After all Thoreau went off to the woods and we are still reading him. What was his loneliness about? Or what was his solitude about, a better question.

And here I sit, ready to fly, with the longing for emotional memory, for the holding of life.

Last night I was watching Julian Schnabel’s The Diving Bell and the Butterfly. If that man with locked-in syndrome could do what he did, can I not do this? I can, I can.

I want to be the little engine that could. I want to recall those moments with Sarah, my philosopher daughter with her first book coming out in May, and with Ben, my son who is so hard on me now—he has no use for D. I long for our moments on the couch in the family room, watching Mr. Rogers. I like you just the way you are. What a comfort I found Mr. Rogers to be. I recall the yellow Dansk pot that I made Sarah’s “chocky” (her hot chocolate) in. The pouring of the hot liquid into her cup, her little hands pounding on the table waiting for it. I recall Ben when he was ten or eleven, standing in a doorway watching me cook. My children are grown now. One is in Paris where I will go; the other, in Australia on his vineyard.

I feel as if I am at the transom, high above the door frame looking through frosted glass at the life that lies before me, or better, at the one I am living, watching the way my father watched from the transom of my classroom in my dream. I feel him with me in the way I used to feel my mother after she died. He has been dead nine years and I feel him in the way I felt her then, as if he is coming to me.

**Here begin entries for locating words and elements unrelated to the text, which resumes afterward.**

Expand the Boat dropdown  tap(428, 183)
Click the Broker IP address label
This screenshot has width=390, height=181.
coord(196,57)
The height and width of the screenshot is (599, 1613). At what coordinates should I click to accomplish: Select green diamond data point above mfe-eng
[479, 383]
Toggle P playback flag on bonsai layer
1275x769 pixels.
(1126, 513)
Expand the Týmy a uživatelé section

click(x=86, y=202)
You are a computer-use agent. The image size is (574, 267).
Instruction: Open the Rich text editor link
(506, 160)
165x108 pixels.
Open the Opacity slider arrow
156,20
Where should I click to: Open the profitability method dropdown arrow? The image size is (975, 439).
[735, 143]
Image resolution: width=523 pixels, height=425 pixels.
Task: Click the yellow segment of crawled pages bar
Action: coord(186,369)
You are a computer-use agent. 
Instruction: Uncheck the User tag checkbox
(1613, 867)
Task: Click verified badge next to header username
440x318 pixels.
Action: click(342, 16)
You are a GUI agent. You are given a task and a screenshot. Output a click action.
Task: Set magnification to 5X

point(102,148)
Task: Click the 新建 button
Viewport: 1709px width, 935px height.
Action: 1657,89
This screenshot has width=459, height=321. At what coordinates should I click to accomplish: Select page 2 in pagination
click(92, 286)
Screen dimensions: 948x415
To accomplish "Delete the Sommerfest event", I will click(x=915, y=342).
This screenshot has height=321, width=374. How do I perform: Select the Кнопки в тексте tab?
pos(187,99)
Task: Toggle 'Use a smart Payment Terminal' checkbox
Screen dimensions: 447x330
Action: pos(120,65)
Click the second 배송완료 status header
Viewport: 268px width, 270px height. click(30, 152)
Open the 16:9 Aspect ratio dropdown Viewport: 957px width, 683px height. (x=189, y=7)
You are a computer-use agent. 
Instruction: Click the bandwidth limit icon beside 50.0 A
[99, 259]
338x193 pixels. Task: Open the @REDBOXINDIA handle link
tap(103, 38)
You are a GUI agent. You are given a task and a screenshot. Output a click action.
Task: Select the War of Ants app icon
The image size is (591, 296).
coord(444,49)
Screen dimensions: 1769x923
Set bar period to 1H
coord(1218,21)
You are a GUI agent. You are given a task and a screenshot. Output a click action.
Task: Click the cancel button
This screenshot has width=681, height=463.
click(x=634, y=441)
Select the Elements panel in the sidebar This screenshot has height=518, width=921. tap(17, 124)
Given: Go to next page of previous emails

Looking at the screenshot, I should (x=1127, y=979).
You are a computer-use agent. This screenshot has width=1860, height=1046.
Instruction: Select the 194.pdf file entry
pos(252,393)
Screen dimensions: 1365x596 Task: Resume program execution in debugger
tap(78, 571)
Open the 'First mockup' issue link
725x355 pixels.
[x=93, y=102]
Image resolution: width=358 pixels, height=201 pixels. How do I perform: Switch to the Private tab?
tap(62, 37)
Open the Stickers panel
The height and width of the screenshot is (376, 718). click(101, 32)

I sense that my sexuality is involved here for my father was key to its emergence, to my sense of what it is like to be loved by a man. Did his fears infiltrate that knowing? Earlier here (see “Hypersensitive”), I have described my father’s quiet, his calm like the sense of the sea receding with the tide; his angles like a Giacometti sculpture in shadow at the edge of sand in fading light. But the flip side of his quiet was an abiding fear that he would lose one of us. I noted the angles of his body by the sea when he was old, some months after my mother had died. He stood on a beach in Hilton Head. D. and I had taken him with us on a business/vacation trip where we could swim, play tennis (my father used a Western grip and had a slice that could place the ball at the corner of the court). That day at the beach, D. went out far in the ocean to swim. My father walked the edge of the shore until D. came in, some forty minutes later. He must have watched me and my sister, both good swimmers, in that same way.

He came to his fears through loss: His mother and father came through a sewer with my father’s oldest sibling, an infant at my grandmother’s breast, during a pogrom in Russia when they left their parents and the life they knew to emerge on the other end in freedom. Much was gained, but the loss does not fade. I carry that loss and more because all my grandparents died before I was born and because I have lived through the devastating illnesses and deaths of my mother, my sister and my father. I wonder if my fear of loss is a legacy that I carry with me like the memory of my father and the way he paced the shore.

As I free myself or rather try to free myself from those fears, I sense my father’s face at the transom of my life. I hear his wish: It is time for you to do what I could not.

A transom is a strengthening cross bar set above a window or a door. And thus I am looking for a crossbar that gives me strength. A mullion is the vertical bar between the panes of glass. Do mullions and transoms form the pattern of a window, a window on what is next?

I see a woman at a house by the sea, a loose white dress, and the breeze across her face. I see a grassy plot where tea and wine and wind will begin the story.